I’ve been an Outlook user for as long as I can remember, but my patience has popped. I switched to Mac over a year ago, and while Outlook for Mac isn’t as terrible as everyone warned me it would be, it’s not great either. It’s bloated, buggy, lacks features that have been in Outlook for Windows for years and Microsoft is making a terrible hash of a migration to a new version.

I’ve had enough, and I’ve decided to seek alternatives. My plan is to spend a week with a series of Outlook for Mac rivals to find one which best suits my needs, which is basically juggling four different accounts, a mixture of Gmail and IMAP accounts.

The most obvious alternative is the one that comes pre-installed on every Mac – Apple Mail. Is Apple’s freebie strong enough to replace Outlook for Mac? Here’s my week-long view.

Apple Mail on Mac – the good bits

In no particular order, here are the things I like about Apple Mail.

It’s very clean looking. If Outlook is a fussy jumble of icons and menus, Apple Mail is the exact opposite. It has a very minimalist design that I initially thought betrayed a lack of power features, but there’s actually more to Apple Mail than appearances suggest. It has both light and dark modes, but I prefer the light mode with its subtle gray shading on the menu chrome, the slim inbox view and the wide reading panel, saving extra clicks to open messages and read them.

Smart Mailboxes. One of those hidden power features that I really like in Apple Mail is Smart Mailboxes. These are effectively mailbox filters, but they allow you to quickly access relevant items without having to scan through your entire inbox(es) or perform a search. To give you an example, I’m frequently sent invoices by freelance writers/designers that my company employs. I now have a Smart Mailbox set up for emails that contain the word ‘invoice’ and have an attachment.
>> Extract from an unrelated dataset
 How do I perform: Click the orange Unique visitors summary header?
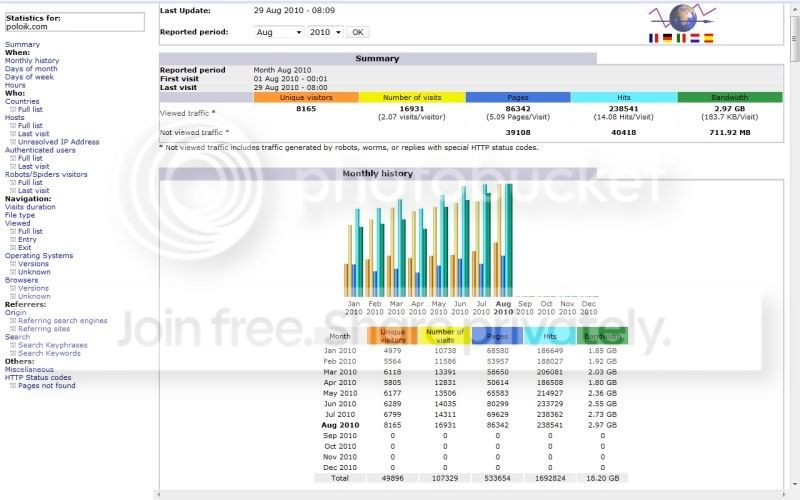coord(306,97)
It’s not foolproof, but it catches 99% of the relevant messages, and so when it comes to payments at the end of the month or tax return time, it’s now much easier to find the relevant emails.
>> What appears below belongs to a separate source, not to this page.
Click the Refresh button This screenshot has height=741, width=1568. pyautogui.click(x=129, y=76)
Apple Mail Smart Mailboxes

You won’t miss important messages. With four different accounts to monitor, it’s easy to miss vital messages in the fog when you come back from lunch and find 56 unread messages waiting. Apple Mail for Mac has a couple of brilliant tools to make sure you don’t miss those emails from the boss, the other half etc. I wrote about these features last week, so I won’t labour it here, but if you want to find out how to set up unmissable alerts or coloured backgrounds for messages from VIPs, click here.

It’s very customisable. It’s most unlike Apple, who generally prefer to dictate a design and tell you to get on with it, but Mail for Mac is very customisable – at least as much as Outlook for Mac. The preferences let you set different fonts and font sizes for message lists and messages themselves; you can set how many lines of preview text you want to see for each message; change the info shown in message headers; apply different signatures to different mailboxes; change the unread mail counter in the Dock to only show the number of messages waiting from VIPs. It’s surprisingly powerful once you start fiddling under the bonnet (‘hood’ for those of you who fill cars up with ‘gas’, even though it’s a liquid).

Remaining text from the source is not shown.